Directions for this task:
Please output exactly the lines from the one containing "The width and" through the end of the records below, leaving out any pictures.

Task data:

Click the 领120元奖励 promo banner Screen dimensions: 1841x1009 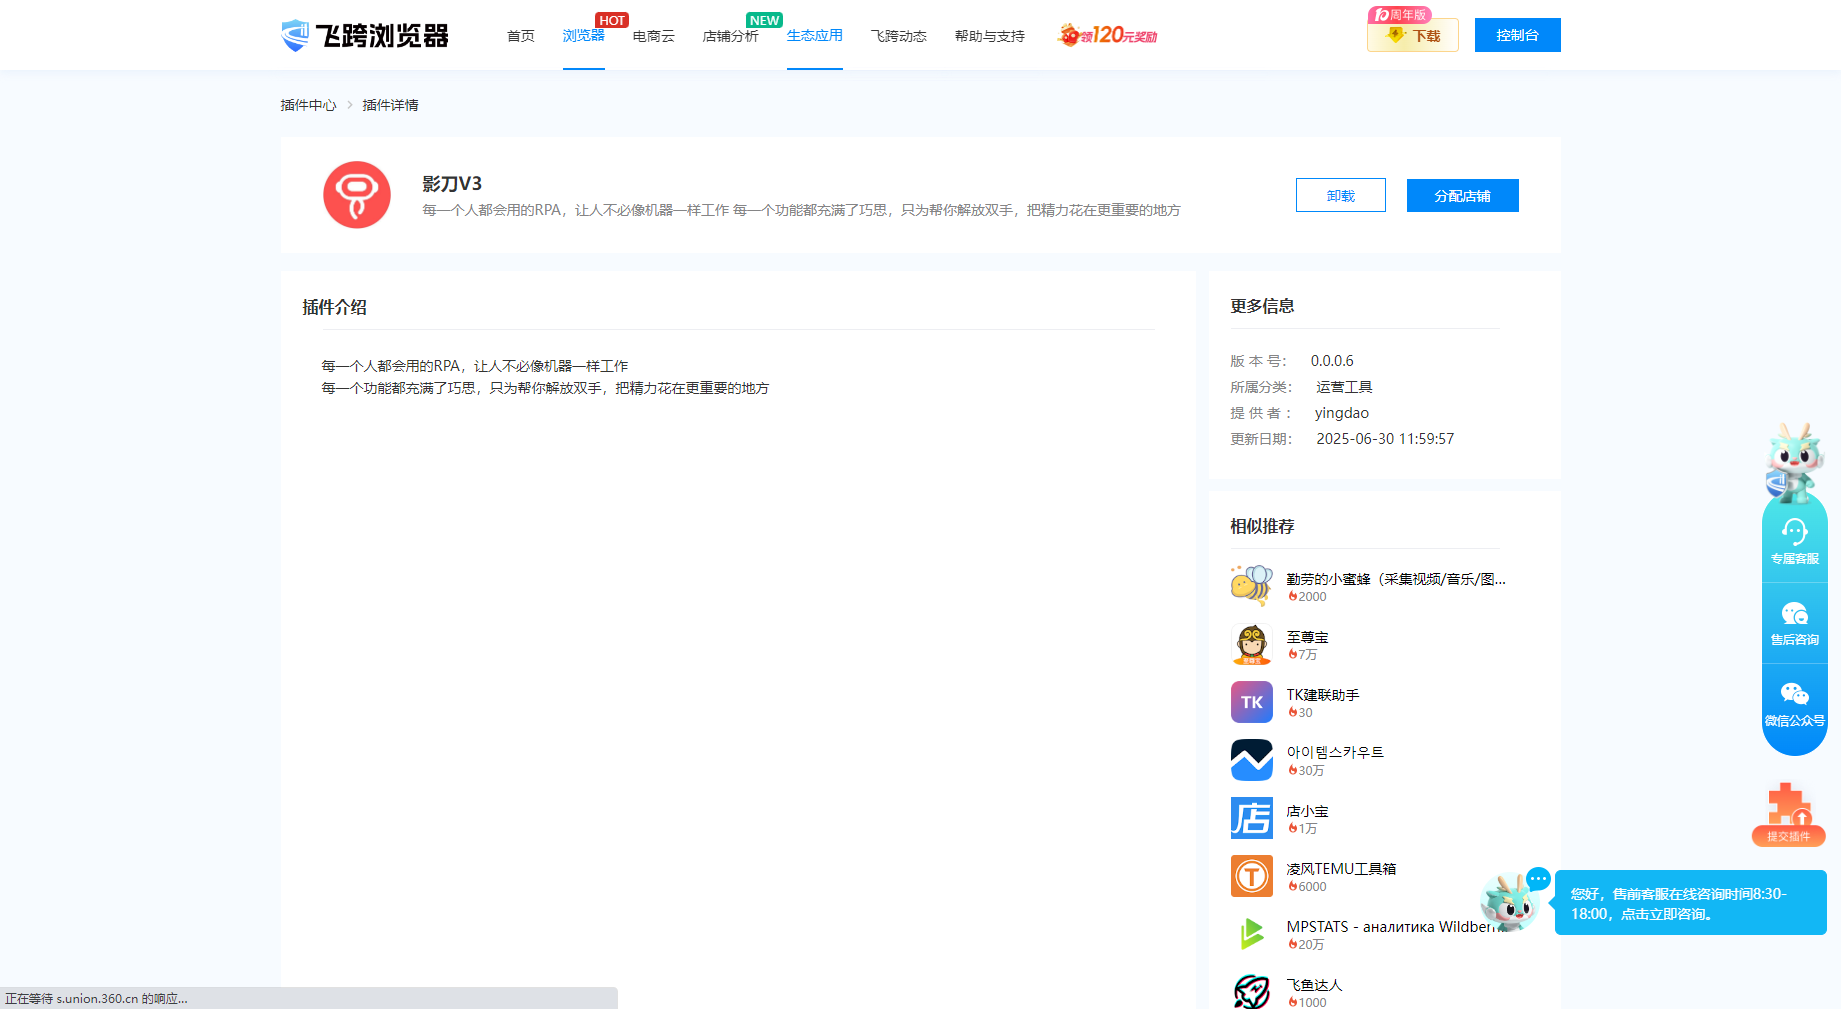(x=1108, y=36)
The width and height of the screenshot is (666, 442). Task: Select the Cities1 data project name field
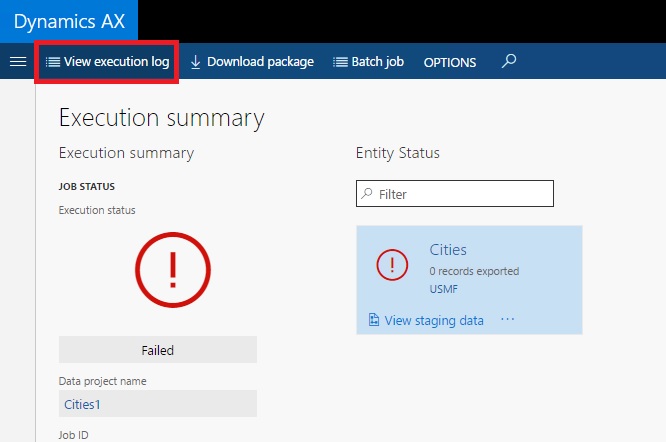(x=158, y=404)
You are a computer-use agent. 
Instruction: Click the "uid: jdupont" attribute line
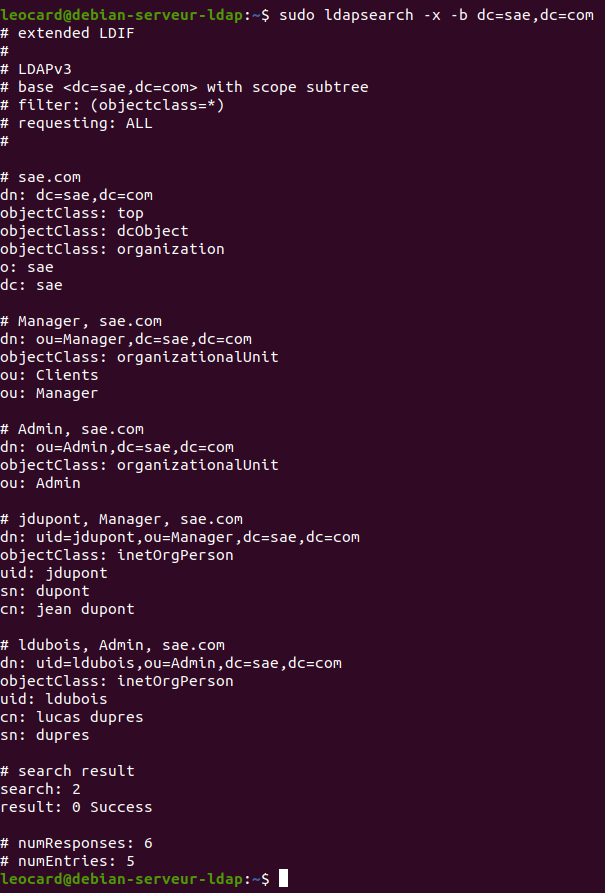tap(54, 573)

Solution to this exercise:
The width and height of the screenshot is (666, 442). Task: Select the Cities1 data project name field
(x=158, y=404)
You are a computer-use agent. 
Instruction: Click the "uid: jdupont" attribute line
tap(54, 573)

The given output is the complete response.